**Exercise data**
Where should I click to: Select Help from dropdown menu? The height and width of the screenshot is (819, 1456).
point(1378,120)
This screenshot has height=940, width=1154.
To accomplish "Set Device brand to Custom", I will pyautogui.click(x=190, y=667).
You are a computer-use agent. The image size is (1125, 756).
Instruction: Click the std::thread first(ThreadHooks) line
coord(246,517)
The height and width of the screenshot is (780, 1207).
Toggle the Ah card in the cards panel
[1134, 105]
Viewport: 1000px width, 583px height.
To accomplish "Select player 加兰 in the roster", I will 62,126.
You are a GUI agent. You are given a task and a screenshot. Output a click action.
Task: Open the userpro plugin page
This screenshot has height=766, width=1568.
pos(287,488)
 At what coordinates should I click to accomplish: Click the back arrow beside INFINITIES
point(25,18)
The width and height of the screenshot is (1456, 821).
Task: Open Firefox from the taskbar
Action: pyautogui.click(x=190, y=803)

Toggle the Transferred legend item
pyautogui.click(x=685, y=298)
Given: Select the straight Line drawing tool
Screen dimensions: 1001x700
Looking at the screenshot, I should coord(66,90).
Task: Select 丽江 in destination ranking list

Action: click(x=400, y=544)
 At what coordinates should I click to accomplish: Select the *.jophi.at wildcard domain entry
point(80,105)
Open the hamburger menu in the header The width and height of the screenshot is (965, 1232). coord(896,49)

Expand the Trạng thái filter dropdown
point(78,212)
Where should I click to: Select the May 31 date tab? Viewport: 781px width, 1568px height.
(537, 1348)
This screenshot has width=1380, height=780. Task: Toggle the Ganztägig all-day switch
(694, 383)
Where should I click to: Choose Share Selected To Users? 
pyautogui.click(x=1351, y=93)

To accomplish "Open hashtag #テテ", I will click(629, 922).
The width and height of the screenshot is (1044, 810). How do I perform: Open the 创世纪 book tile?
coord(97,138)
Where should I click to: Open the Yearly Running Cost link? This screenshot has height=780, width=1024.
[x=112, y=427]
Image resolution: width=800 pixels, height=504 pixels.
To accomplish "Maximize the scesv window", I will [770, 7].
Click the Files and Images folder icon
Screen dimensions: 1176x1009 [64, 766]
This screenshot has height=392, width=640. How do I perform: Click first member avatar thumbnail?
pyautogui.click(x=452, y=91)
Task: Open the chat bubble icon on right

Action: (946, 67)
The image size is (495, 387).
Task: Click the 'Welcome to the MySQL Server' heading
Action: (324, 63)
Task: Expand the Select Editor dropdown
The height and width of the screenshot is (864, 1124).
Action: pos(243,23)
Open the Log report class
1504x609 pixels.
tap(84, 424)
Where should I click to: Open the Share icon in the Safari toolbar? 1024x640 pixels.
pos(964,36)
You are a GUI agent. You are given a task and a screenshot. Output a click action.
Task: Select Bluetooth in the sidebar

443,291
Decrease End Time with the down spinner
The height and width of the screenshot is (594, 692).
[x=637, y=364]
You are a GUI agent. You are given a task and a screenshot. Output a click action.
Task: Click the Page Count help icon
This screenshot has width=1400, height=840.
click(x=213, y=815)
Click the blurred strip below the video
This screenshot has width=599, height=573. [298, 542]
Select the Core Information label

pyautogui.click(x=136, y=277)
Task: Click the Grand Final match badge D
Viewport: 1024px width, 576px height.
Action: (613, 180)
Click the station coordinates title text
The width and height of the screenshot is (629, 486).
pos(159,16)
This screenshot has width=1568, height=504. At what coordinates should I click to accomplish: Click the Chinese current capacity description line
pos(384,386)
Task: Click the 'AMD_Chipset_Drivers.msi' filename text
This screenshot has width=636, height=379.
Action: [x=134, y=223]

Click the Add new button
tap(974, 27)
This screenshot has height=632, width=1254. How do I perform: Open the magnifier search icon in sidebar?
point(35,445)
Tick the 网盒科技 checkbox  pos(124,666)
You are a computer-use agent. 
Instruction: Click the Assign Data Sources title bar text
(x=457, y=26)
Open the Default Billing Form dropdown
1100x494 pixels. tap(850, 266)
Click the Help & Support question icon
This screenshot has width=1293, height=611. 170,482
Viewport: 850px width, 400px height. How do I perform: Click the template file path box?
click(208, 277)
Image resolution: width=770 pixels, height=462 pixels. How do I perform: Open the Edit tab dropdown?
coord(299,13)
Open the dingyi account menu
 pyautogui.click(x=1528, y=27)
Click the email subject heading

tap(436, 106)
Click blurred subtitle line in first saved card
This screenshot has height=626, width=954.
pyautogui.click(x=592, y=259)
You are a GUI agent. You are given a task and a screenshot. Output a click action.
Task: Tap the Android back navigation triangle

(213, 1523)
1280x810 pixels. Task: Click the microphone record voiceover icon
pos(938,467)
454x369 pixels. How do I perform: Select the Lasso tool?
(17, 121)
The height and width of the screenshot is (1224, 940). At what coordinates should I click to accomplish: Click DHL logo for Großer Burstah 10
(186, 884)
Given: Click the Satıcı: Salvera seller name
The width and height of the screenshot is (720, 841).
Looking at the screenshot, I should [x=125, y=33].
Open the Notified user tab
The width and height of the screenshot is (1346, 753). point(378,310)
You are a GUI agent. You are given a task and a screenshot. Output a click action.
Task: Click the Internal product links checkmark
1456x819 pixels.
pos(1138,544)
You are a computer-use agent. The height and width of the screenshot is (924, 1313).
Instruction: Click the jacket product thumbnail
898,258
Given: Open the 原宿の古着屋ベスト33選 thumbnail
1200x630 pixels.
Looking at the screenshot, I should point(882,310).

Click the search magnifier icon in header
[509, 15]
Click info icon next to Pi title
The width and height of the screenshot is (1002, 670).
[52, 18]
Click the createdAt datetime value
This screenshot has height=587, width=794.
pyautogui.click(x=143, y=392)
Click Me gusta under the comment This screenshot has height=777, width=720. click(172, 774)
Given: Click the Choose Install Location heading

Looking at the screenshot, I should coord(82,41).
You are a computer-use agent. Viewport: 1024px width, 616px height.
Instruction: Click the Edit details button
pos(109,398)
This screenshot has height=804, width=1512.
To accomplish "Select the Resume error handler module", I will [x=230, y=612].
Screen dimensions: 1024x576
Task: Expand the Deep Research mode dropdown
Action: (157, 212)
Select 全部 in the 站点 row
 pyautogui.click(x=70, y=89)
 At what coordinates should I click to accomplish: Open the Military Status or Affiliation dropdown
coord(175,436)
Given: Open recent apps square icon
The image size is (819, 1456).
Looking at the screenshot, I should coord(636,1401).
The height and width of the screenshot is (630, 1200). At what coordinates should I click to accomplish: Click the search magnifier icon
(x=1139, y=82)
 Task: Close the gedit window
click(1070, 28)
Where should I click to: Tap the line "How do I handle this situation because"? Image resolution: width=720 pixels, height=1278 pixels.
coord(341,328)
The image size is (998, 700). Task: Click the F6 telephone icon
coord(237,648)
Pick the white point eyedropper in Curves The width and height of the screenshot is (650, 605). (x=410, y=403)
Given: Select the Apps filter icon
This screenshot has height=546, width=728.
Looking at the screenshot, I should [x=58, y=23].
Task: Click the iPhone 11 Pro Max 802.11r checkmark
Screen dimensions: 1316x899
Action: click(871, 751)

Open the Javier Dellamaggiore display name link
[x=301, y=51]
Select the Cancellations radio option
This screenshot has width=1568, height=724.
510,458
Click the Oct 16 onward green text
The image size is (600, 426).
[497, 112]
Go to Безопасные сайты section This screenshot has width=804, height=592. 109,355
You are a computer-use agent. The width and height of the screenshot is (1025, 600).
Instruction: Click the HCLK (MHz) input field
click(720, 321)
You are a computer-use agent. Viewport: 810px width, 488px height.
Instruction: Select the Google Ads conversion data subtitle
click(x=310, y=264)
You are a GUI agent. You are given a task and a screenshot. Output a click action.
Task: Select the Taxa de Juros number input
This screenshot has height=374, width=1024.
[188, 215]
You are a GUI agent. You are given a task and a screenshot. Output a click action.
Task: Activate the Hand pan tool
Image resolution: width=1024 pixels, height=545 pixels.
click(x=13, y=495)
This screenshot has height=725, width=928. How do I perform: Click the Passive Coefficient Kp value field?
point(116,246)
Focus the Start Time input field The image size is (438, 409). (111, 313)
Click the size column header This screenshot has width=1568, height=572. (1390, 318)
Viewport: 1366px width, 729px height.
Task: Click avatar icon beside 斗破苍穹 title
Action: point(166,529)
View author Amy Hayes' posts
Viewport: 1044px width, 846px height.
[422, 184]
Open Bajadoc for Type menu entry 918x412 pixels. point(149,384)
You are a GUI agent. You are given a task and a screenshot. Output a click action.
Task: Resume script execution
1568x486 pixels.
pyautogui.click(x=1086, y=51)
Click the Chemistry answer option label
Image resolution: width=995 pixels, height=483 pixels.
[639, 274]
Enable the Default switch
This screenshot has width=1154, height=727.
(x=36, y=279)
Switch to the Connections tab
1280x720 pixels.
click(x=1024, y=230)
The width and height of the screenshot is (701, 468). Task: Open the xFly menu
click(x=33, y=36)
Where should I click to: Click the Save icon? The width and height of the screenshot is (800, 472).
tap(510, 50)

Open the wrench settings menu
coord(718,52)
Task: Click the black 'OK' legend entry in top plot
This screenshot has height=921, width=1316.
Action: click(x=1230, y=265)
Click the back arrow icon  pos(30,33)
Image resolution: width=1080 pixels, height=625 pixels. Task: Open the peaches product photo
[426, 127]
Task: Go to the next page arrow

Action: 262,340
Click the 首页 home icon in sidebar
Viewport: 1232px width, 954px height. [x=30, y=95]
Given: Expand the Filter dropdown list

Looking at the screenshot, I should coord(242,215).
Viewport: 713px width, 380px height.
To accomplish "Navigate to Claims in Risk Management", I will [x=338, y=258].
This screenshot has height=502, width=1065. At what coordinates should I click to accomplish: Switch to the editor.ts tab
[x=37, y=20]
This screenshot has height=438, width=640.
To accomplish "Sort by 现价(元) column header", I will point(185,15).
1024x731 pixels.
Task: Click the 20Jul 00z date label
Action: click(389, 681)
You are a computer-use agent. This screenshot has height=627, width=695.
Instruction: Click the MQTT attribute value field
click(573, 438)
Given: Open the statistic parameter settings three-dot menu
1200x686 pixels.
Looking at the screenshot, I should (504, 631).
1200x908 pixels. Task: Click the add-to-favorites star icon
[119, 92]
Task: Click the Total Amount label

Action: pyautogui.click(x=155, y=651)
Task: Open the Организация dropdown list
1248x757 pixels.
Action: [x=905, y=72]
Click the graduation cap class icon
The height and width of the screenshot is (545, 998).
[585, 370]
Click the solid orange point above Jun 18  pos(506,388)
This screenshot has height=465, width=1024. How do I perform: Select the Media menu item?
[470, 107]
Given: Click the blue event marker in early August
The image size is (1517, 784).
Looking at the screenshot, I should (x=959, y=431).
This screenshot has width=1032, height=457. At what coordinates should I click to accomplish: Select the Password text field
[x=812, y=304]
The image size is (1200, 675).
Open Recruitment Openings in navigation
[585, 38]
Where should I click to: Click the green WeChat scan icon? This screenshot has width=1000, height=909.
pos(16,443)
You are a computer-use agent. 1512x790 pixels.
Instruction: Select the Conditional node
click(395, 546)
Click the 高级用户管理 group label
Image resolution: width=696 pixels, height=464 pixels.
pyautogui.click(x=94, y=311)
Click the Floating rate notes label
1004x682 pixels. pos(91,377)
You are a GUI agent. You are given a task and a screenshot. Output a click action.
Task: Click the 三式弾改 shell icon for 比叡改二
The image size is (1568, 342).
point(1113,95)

**Task goal**
Transcribe the material exactly, stopping after the "Task: Open the userpro plugin page" line.

**Your solution**
Where should I click to: Select Help from dropdown menu? The height and width of the screenshot is (819, 1456).
point(1378,120)
This screenshot has height=940, width=1154.
To accomplish "Set Device brand to Custom", I will pyautogui.click(x=190, y=667).
You are a computer-use agent. The image size is (1125, 756).
Instruction: Click the std::thread first(ThreadHooks) line
coord(246,517)
The height and width of the screenshot is (780, 1207).
Toggle the Ah card in the cards panel
[1134, 105]
Viewport: 1000px width, 583px height.
To accomplish "Select player 加兰 in the roster", I will 62,126.
You are a GUI agent. You are given a task and a screenshot. Output a click action.
Task: Open the userpro plugin page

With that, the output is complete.